La Plateforme de Protection des Lanceurs d’Alerte en Afrique (PPLAAF) a publié deux documents d’accompagnement destinés à soutenir la mise en œuvre de la loi sénégalaise n° 2025-14 sur la protection des lanceurs d’alerte. Une initiative qui intervient à un moment charnière : le Sénégal vient de franchir une étape inédite en Afrique de l’Ouest francophone en se dotant d’un cadre législatif spécifiquement dédié à la protection de ceux qui dénoncent les abus et les manquements à l’intérêt général. « C’est une avancée historique, mais l’utilité de cette réforme dépendra largement de sa mise en œuvre », a déclaré Jimmy Kandé, Directeur exécutif de PPLAAF. L’organisation souligne que pendant de nombreuses années, le Sénégal a évolué dans un contexte marqué par des scandales récurrents de corruption et de détournements de fonds publics, souvent dénoncés au péril de celles et ceux qui osaient s’exprimer. Malgré la ratification de plusieurs conventions internationales pertinentes et l’existence de dispositions juridiques éparses, aucun cadre cohérent ne garantissait jusqu’alors une protection spécifique et effective des lanceurs d’alerte. L’adoption de la loi n° 2025-14 marque donc une rupture significative avec cette situation, faisant du Sénégal un précurseur régional en la matière. Face au risque que cette avancée législative reste lettre morte, PPLAAF a conçu deux publications aux approches distinctes mais complémentaires, dont l’objectif commun est, selon l’organisation, de « transformer l’avancée législative en protection concrète et effective pour les lanceurs d’alerte au Sénégal ».

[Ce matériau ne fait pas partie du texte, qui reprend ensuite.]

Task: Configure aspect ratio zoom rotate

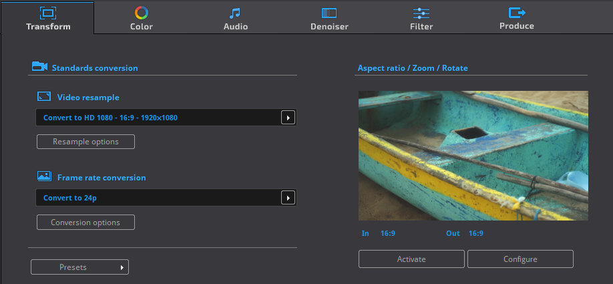Action: coord(520,259)
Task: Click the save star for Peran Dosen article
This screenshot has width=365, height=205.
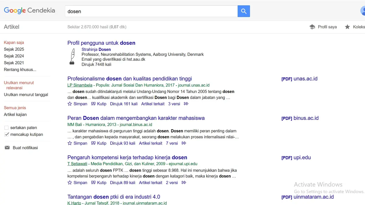Action: (x=70, y=143)
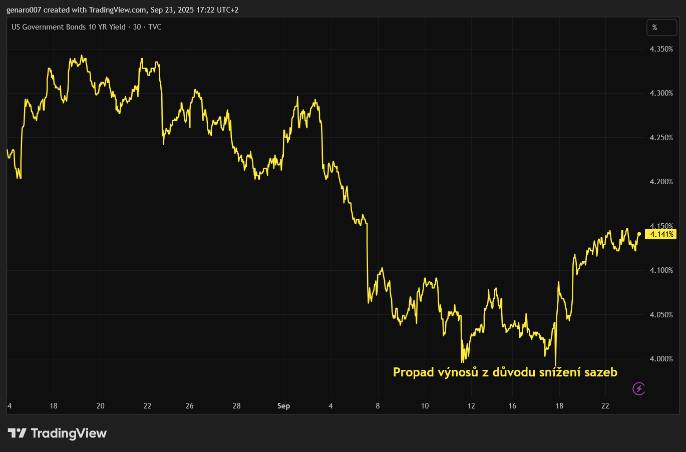Click the 'genaro007 created with TradingView.com' header
686x452 pixels.
[x=122, y=10]
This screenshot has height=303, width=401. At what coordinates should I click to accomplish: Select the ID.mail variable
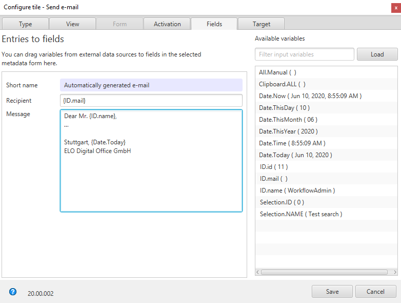pyautogui.click(x=274, y=179)
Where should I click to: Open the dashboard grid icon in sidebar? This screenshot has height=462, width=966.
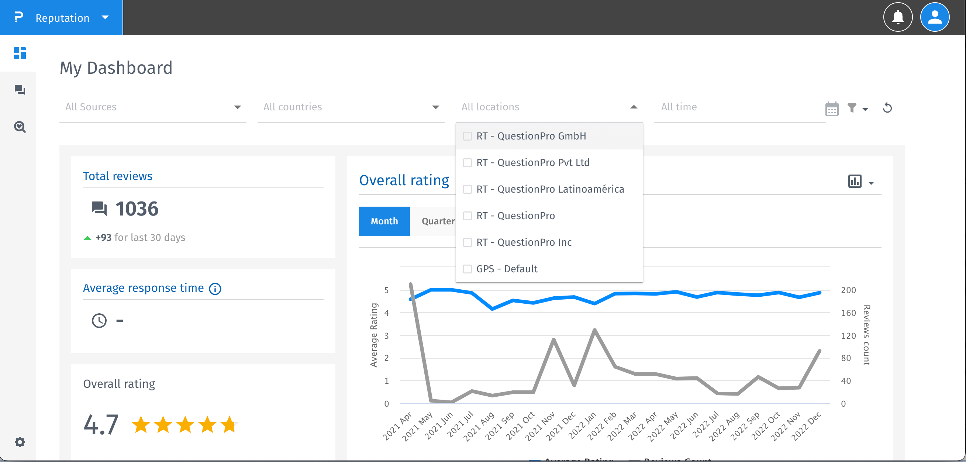[x=20, y=53]
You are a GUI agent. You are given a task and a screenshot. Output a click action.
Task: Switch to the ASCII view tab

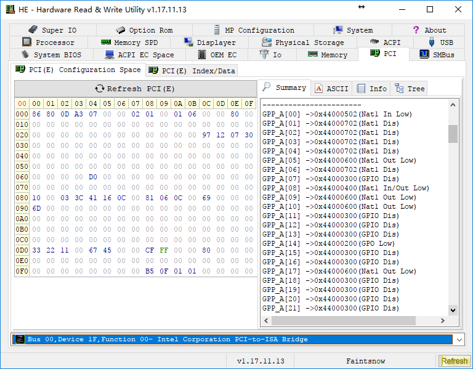(331, 89)
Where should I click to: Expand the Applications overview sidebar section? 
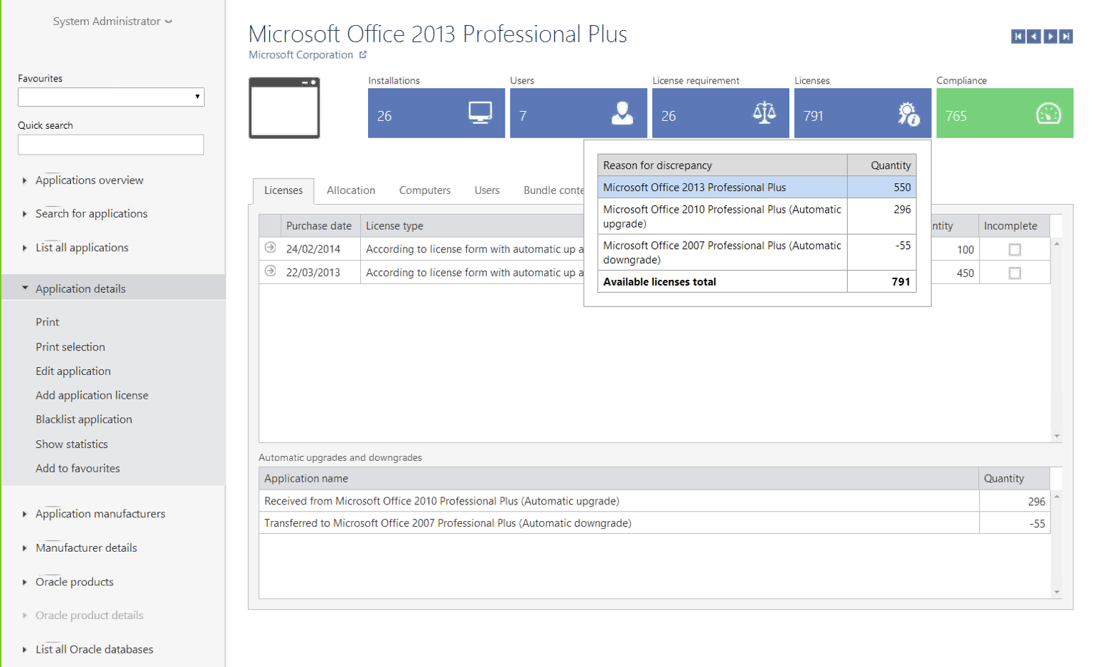(x=89, y=180)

Le premier document est un guide d’interprétation juridique. Il résulte d’une analyse approfondie, article par article, de la loi n° 2025-14 et de son décret d’application. Il en interprète les dispositions, examine leur cohérence d’ensemble et met en lumière les points perfectibles du dispositif, tout en formulant des pistes d’amélioration susceptibles d’être adoptées par de nouveaux textes législatifs et réglementaires, ou par leur interprétation par les juges. Destiné aux juristes, avocats, magistrats, fonctionnaires et acteurs de la société civile, ce guide vise à favoriser une lecture critique et une appropriation éclairée de la réforme. Le second document est un guide pratique du lancement d’alerte au Sénégal. Il adopte une approche résolument pédagogique et opérationnelle : il explique ce qu’est le lancement d’alerte au sens de la loi sénégalaise, présente de manière claire les procédures prévues, oriente vers les canaux appropriés et précise les bonnes pratiques pour sécuriser les démarches. Dans un contexte où de nombreux citoyens détiennent des informations d’intérêt général mais hésitent à les révéler par crainte de représailles ou par méconnaissance des procédures, cet outil entend faciliter le passage à l’action.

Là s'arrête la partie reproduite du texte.